Overview of new features in Scala 2.12
At the time of writing, the next planned release of the language is Scala 2.12. From the user and API perspective, Scala 2.12 does not introduce new ground-breaking features. The goal of the 2.12 release is to improve code optimization and make Scala compliant with the Java 8 runtime. Since Scala's primary target is the Java runtime, making Scala compliant with Java 8 runtime will reduce the size of compiled programs and JAR files, better performance and faster compilation. From the user perspective, the major change is that you will have to install the JDK 8 framework instead of JDK 7.
The particular changes in Scala 2.12 worth mentioning are the following:
- In previous versions, traits compiled to a single interface if all of their methods were abstract. If the trait had a concrete method implementation, the compiler generated two class files--one containing the JVM interface, and another class file containing the implementations of the concrete methods. In Scala 2.12, the compiler will generate a single interface file containing the Java 8 default methods.

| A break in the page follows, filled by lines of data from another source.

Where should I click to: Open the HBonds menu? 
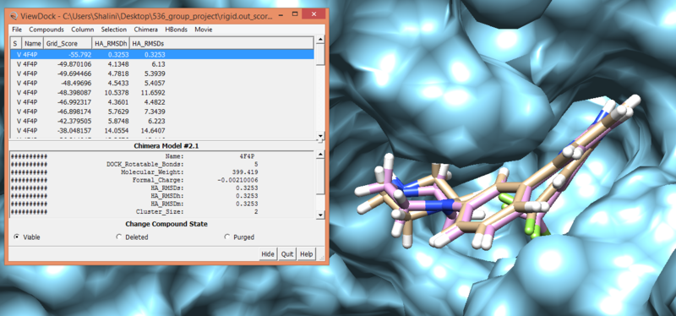point(176,30)
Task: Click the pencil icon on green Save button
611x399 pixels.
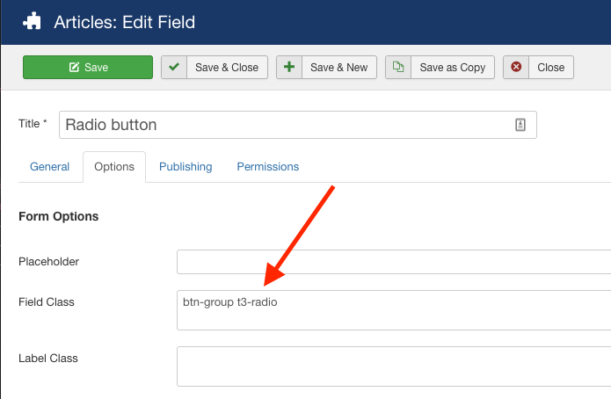Action: point(74,68)
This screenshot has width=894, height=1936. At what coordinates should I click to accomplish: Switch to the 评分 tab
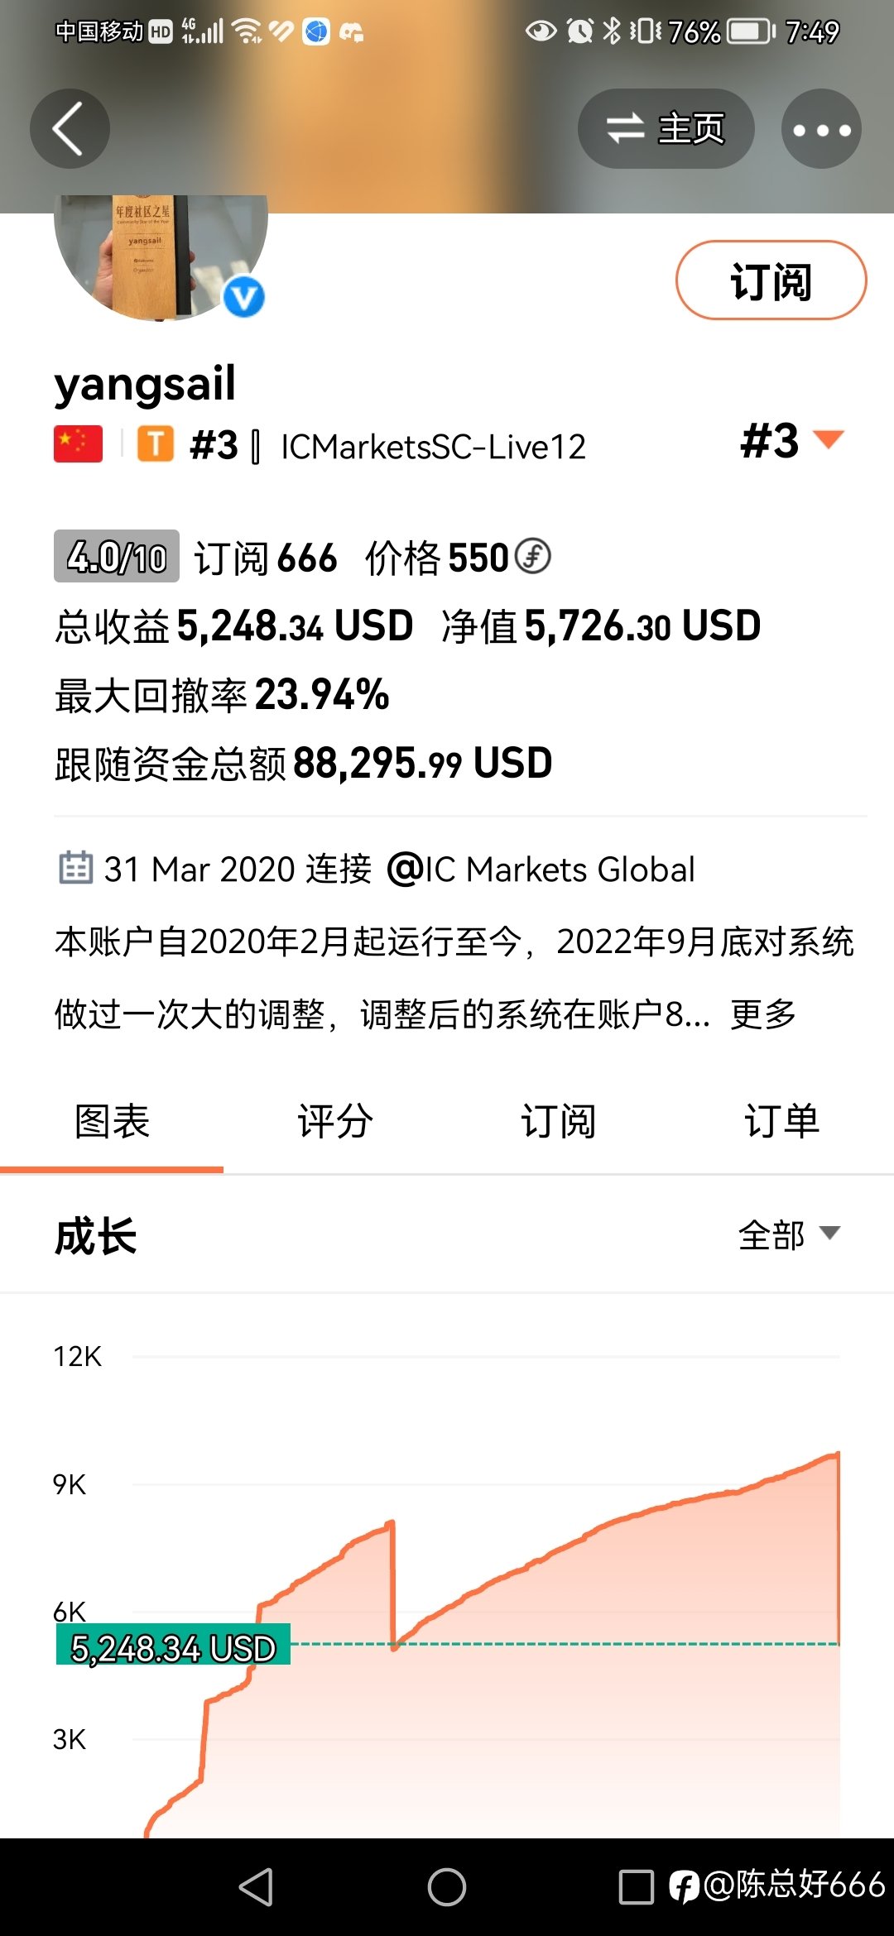coord(335,1122)
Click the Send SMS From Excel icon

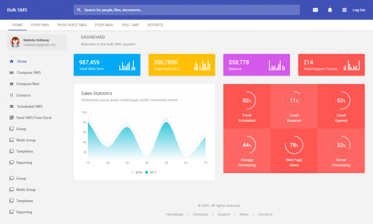11,118
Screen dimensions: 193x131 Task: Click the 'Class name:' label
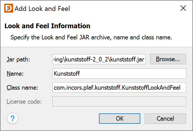tap(22, 87)
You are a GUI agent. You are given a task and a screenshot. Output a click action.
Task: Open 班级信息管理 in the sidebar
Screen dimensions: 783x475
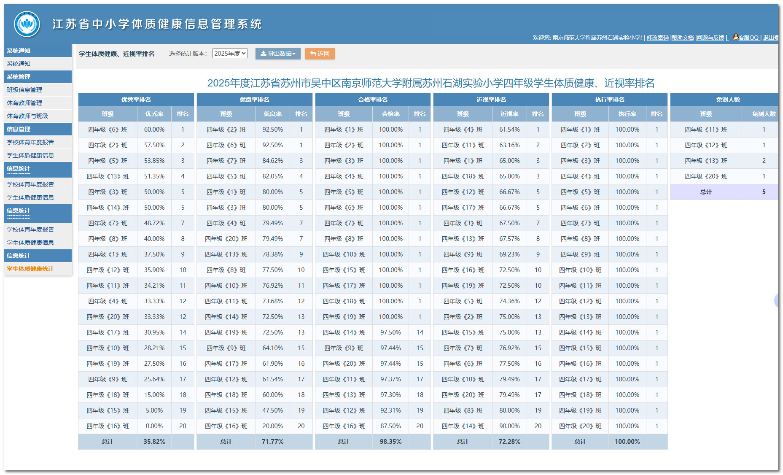tap(24, 90)
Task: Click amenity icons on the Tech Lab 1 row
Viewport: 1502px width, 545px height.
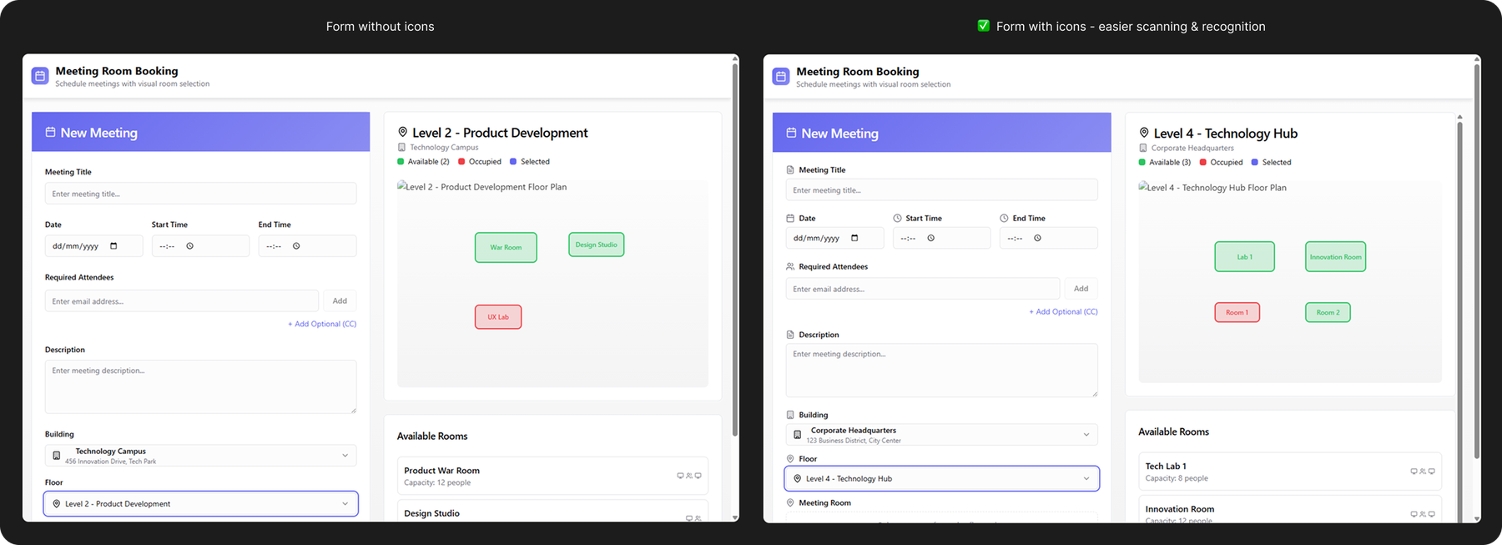Action: pyautogui.click(x=1422, y=472)
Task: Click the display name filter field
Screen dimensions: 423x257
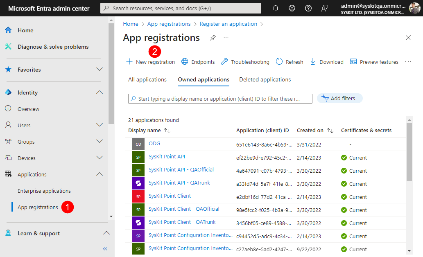Action: click(x=220, y=98)
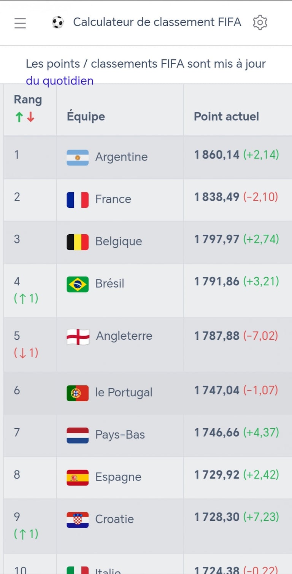The height and width of the screenshot is (574, 292).
Task: Click the Calculateur de classement FIFA title
Action: pyautogui.click(x=157, y=22)
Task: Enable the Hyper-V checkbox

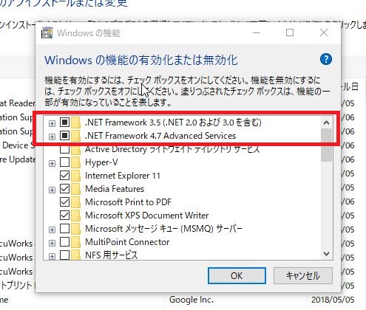Action: [x=65, y=162]
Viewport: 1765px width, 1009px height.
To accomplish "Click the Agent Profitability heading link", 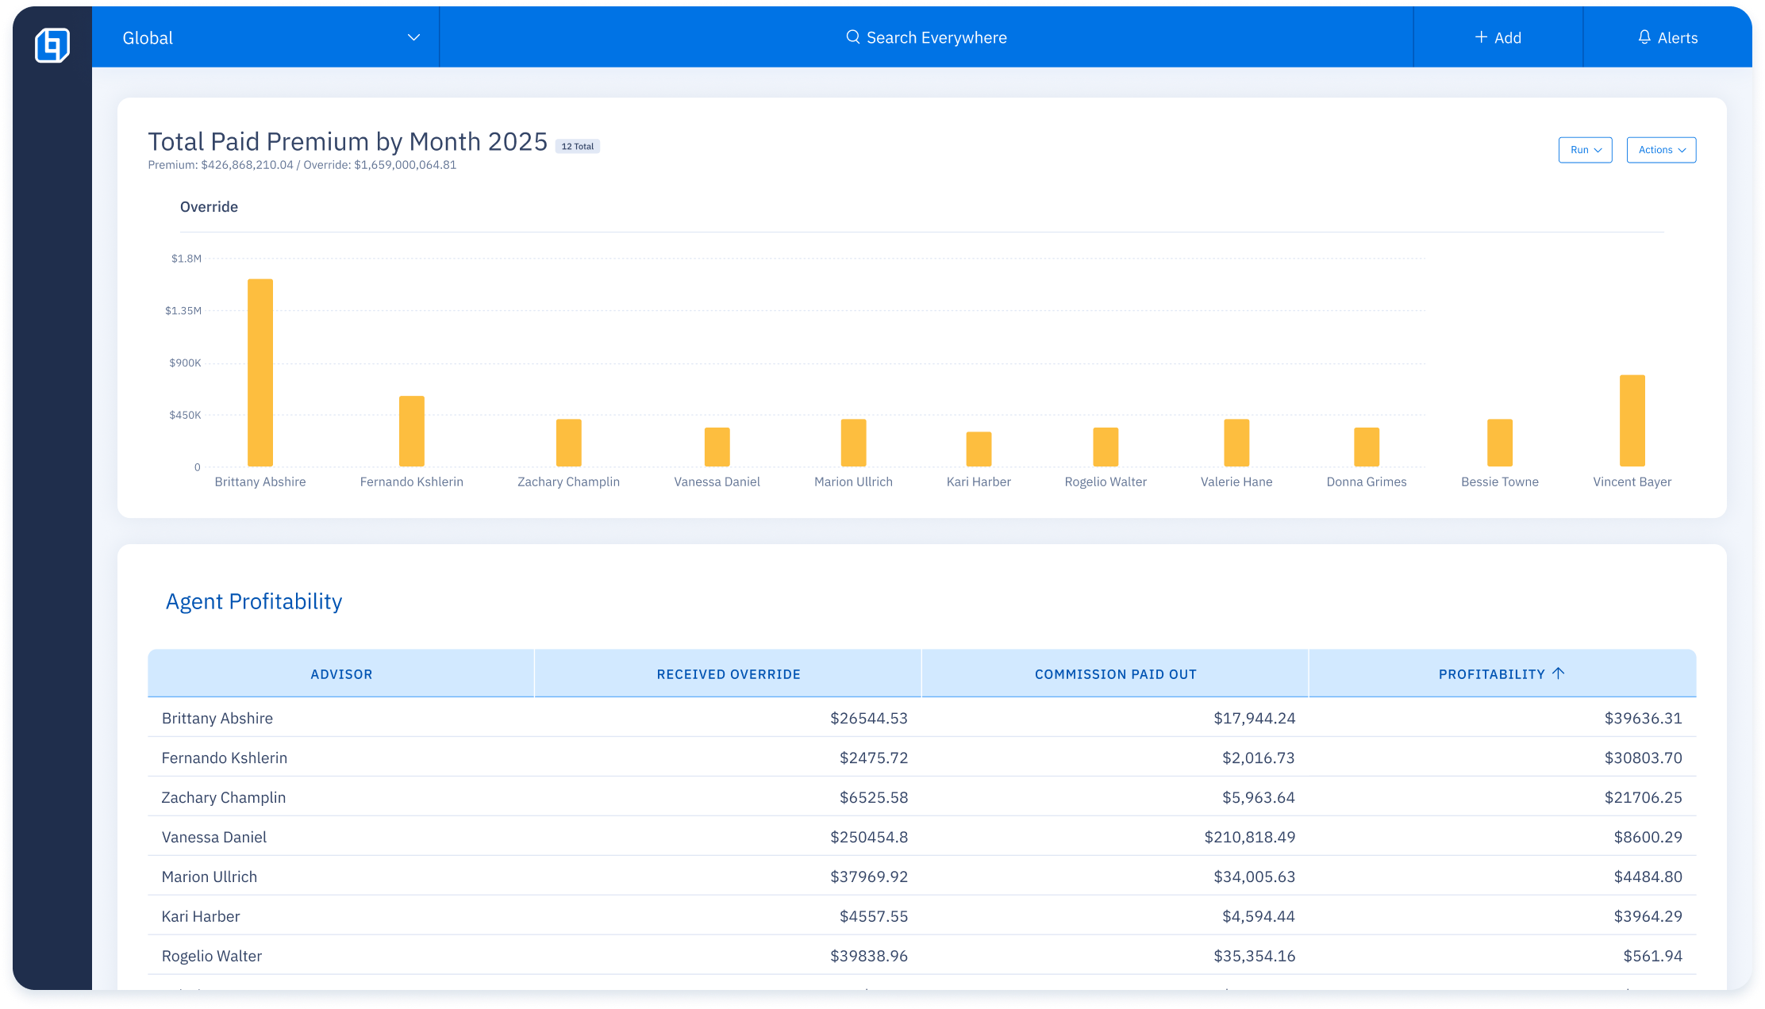I will pos(254,601).
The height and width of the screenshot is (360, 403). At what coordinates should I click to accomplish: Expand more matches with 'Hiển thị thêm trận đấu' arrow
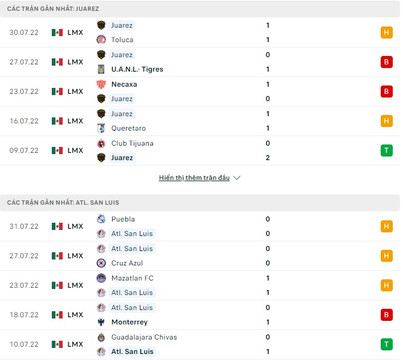pos(237,178)
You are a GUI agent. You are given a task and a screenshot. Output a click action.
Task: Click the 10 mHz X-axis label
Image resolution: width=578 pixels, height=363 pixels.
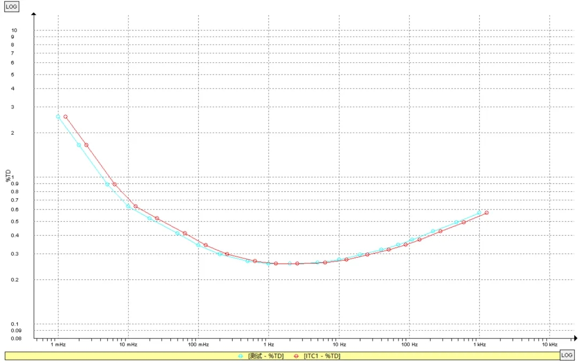[128, 345]
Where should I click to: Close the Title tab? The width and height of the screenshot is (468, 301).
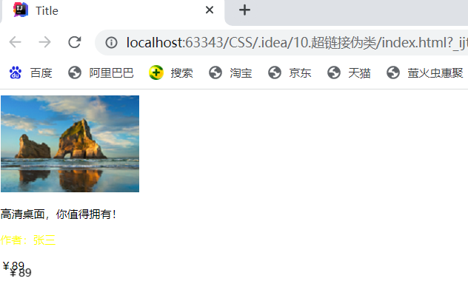[210, 10]

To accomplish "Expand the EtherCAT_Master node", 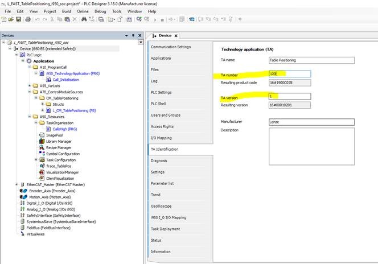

The net effect is reduced code size.
- Previously, each Scala closure was compiled into a separate class. Starting with 2.12, Scala closures are compiled into Java 8-style lambdas. The consequence is reduced code size and potentially better optimizations by the Java 8 runtime.
- Scala compiles into Java bytecodes, which are then interpreted on the Java Virtual Machine. In Scala 2.12, the old compiler backend is replaced with a new implementation that generates bytecode more quickly with a positive impact on compilation speed.
- Scala 2.12 comes with a new optimizer, which is enabled with the
-opt
compiler flag. The new optimizer is more aggressive at inlining final methods, does better escape analysis for objects and functions that are created and used in a single method, and does dead code elimination. All this has a positive impact on the performance of Scala programs. - Scala 2.12 allows using lambdas for Single Abstract Method (SAM) types. SAM types are classes or traits that have exactly one abstract method, which is normally implemented by extending the class. Assume that we have a method invocation with an argument whose expected type is a SAM type. If the user passes a lambda, that is, a function literal, instead of a SAM type instance, the 2.12 compiler will automatically convert the function object into an instance of the SAM type.